***** Data for processing *****

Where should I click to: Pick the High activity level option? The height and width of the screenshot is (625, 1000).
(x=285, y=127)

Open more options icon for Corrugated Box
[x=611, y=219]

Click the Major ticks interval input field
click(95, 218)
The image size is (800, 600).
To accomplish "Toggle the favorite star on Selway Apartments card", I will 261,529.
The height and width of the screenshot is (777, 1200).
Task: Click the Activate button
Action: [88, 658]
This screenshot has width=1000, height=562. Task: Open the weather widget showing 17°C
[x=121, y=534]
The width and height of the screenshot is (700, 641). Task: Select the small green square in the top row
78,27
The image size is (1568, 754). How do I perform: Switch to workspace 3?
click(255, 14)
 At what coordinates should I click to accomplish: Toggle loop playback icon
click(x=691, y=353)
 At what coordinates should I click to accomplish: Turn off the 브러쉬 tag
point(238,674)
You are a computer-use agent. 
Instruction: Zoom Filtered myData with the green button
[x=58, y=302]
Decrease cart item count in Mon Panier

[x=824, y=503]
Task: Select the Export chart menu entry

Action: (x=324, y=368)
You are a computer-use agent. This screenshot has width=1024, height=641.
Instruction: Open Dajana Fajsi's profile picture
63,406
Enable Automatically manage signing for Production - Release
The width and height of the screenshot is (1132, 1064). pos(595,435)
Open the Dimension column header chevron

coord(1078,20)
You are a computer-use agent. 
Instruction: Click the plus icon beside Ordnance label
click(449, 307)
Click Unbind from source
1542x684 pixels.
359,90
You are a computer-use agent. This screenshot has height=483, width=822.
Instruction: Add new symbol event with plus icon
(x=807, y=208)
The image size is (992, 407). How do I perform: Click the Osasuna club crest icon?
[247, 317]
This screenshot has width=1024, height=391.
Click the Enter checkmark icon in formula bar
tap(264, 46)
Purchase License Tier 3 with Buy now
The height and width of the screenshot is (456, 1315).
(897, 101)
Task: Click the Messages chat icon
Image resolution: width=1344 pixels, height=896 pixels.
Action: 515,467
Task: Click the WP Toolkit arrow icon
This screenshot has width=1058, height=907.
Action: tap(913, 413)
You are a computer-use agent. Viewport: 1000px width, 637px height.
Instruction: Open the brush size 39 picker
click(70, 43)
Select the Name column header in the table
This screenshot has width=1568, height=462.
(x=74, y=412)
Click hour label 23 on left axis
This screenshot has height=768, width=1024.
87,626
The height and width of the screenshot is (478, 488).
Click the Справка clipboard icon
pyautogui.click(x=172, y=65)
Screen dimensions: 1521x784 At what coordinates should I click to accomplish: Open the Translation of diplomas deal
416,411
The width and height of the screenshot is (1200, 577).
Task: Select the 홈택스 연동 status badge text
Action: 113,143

*****

From the line with "Instruction: Open the brush size 39 picker" to the final line of the data above, please reproduce every line exactly and add nothing.

Instruction: Open the brush size 39 picker
click(70, 43)
Select the Name column header in the table
This screenshot has width=1568, height=462.
(x=74, y=412)
Click hour label 23 on left axis
This screenshot has height=768, width=1024.
87,626
The height and width of the screenshot is (478, 488).
Click the Справка clipboard icon
pyautogui.click(x=172, y=65)
Screen dimensions: 1521x784 At what coordinates should I click to accomplish: Open the Translation of diplomas deal
416,411
The width and height of the screenshot is (1200, 577).
Task: Select the 홈택스 연동 status badge text
Action: 113,143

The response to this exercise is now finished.